装備品(アームズ)モンスター(ガードナー)化する必殺スキル。それならば今はフリー、わざわざ必殺スキルで生まれたガードナーを倒すよりも<マスター>を叩く方が楽だ)

 

 《グレーター・オールドレイン》によりAGIもENDも下がっており、デバフで下がった防御能力を己の<エンブリオ>で補っているヤクシイムにエルドリッジの攻撃を凌ぐ術はない。

 【強奪王】のスキルのクールタイムを待つまでもなく、STRに物を言わせた殴打で十二分にオーバーキルとなる相手だ。

 

 超音速機動で迫るエルドリッジに着ぐるみを脱ぎ捨てた青年の身体(アバター)のヤクシイムは、しかし表情を変えなかった。

 それはあまりのAGI差に反応出来なかったのではなく……()()()()()()()だったからだ。

 

『読み、通り! 《アストロガード》!』

 

 エルドリッジの拳が当たる瞬間、ビースリーが《カバーリング》で二人の間に割り込む。

 持ち前のENDと全身鎧の防御力をスキルで更に五倍化し、仲間をデスペナルティに追い込む打擲を鈍い音と共に防ぐ。

 今までは《グレーター・ビッグポケット》を避けるためにヤクシイムが前を張っていたが、元々このパーティは耐久前衛が多いのだ。

 

『そして──』

 

 白兵戦闘の距離、【強奪王】のスキルのクールタイム、召喚モンスターとの挟み撃ちの配置。

 絶好のカウンターの条件が揃ったところにビースリーはエルドリッジを打ち崩す手を放つ。

 

『──《解放されし巨人(アトラス)》!!』

 

 つまり、己の最大の一撃である必殺スキル。

 防御力の十倍化……《アストロガード》と合わせて防御力を()()()、六桁に及ぶ防御力が攻撃力と化してエルドリッジに放たれる。

 

 ──しかし、それでもまだ速さが足りない。

 

『GBRAAAAAAAA!!』

「チィッ!」

 

 その身体を変性させ、鱗を飛ばして退却ルートを潰す【セントラルドグマ】の攻撃をエルドリッジはダメージを無視して飛び退く。
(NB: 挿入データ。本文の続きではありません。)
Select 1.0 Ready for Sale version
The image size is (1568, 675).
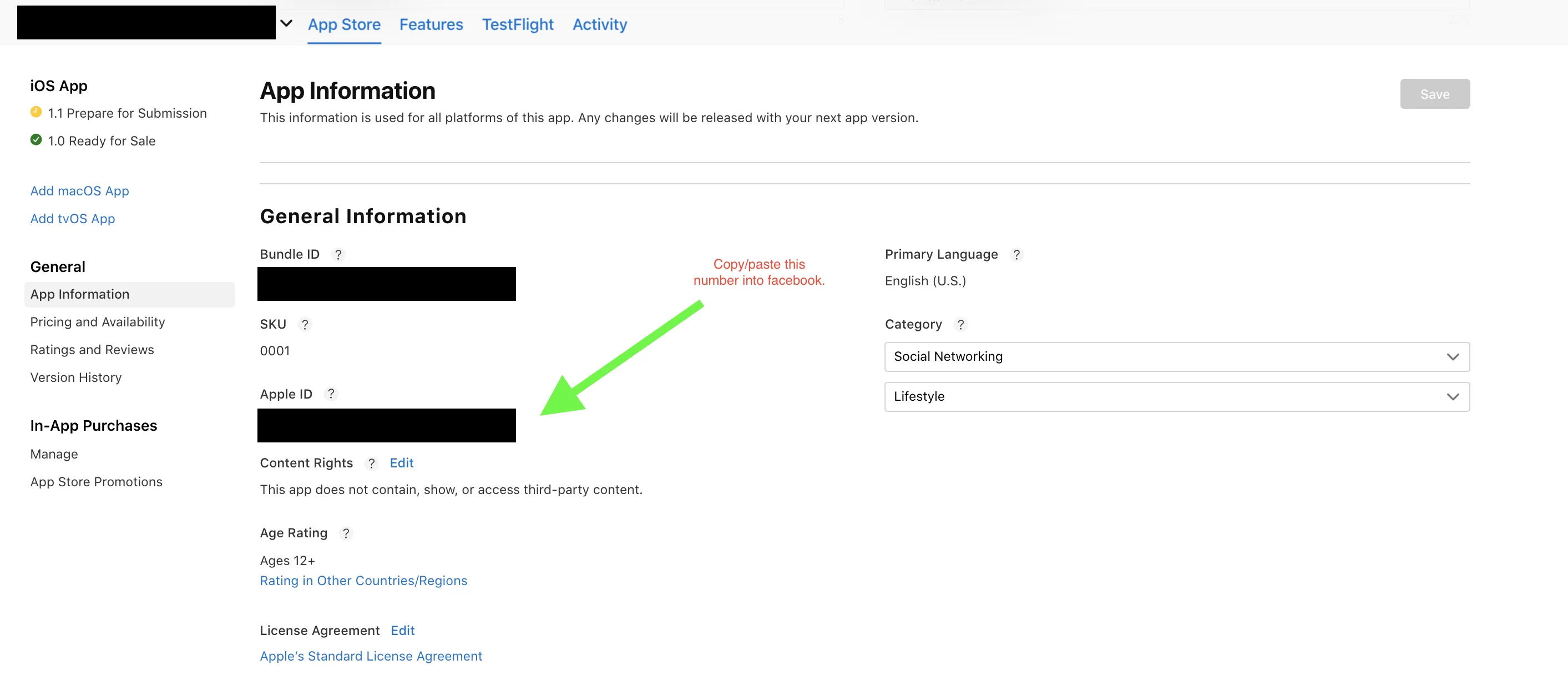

 飛鱗が外套や肌を切り裂き少なくないダメージを受けるが、直接攻撃用の必殺スキルよりも被害は少ないと踏んでの行動だ。

 

 彼の推測は正しく、ビースリーの攻撃は致命傷を与えうるパーティの最大火力だが、必殺スキルの効果時間が十秒という事と《アストロガード》中は移動する事が出来ないという制約がある。
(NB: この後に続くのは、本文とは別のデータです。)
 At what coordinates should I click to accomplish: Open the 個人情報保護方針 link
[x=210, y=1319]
 一度攻撃範囲から出れば《アストロガード》を解除せざるを得ず、防御五倍がない状態なら彼の速さと硬さを合わせれば凌ぐ事が出来る。

 

 ──はずだった。

 

「《グラビティルート》っ!!」

 

 全身鎧のビースリーがエルドリッジに向かって()()()()()

 ルミナスの使った重力魔法がビースリーを強制的に動かす。

 《アストロガード》は使用者が移動出来なくなるデメリットを持つが、それは一切のノックバックを無効化する不動の効果がある訳ではなく、強制的な移動は受ける。
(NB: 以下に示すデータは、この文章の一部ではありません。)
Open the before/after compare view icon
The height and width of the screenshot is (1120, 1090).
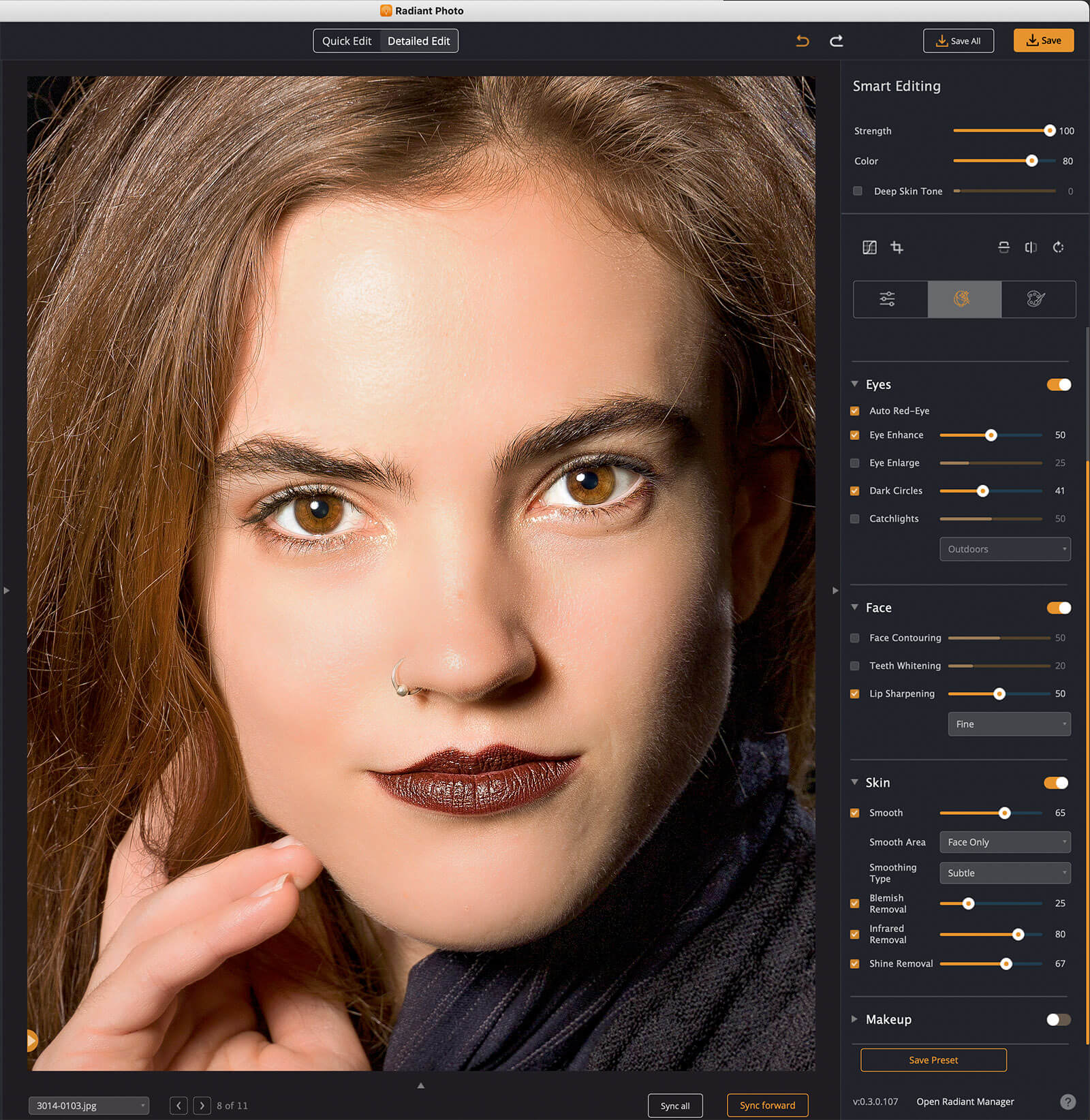(869, 247)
 それを活かした魔法の行使だが……その落下速度はエルドリッジの速度に追い付いていない。

 

 そのままでは、まだ。

 

 

『《天よ(ヘヴンズ・)!』

 

 ビースリーが続けてスキル名を叫ぶ。

 それはエルドリッジには通用しなかったスキル。

 重力魔法と同様に一定以上のSTRがあれば対応が出来るテリトリー(結界)のスキル。

 

重石となれ(ウェイト)》!!」

 

 テリトリー故にある程度の範囲を制御出来るソレを極めて縮めて放つ。

 そして、()()()()を対象としてその効果を発揮する。

 

 重力を三百倍に強化したビースリーが超音速を超え、迫る。

 防御力自体が五十倍化しており、速度も自身に比する彼女を防ぐ術をエルドリッジは持たなかった。

 

「────」

 

 刹那の瞬きの間に自分に向かって落ちてくる全身鎧にエルドリッジは驚愕の表情を浮かべ、

 その身体に大盾が特大の衝撃を与え吹き飛ばした。

 

 

 To be continued

 

 

 

 





〇《未ダ解クニ能ハズ》
 【変成繊維 セントラルドグマ】の必殺スキル。
 着ぐるみが巨大化して暴れ出す。
 【セントラルドグマ】は【ゲリ・フレキ】同様素材を溜め込み任意のステータス補正を得る事が出来、この必殺スキルはステータス補正を外部に出力することになる。
 ……表に出ている要素が防御面の地竜の姿だったが、このスキルを使うとその制御を外れ割とすぐにランダム変性する。
 無制御故にその能力は高いが無機物故の身体部位を無視した変性は「絵面がやばい」と不評。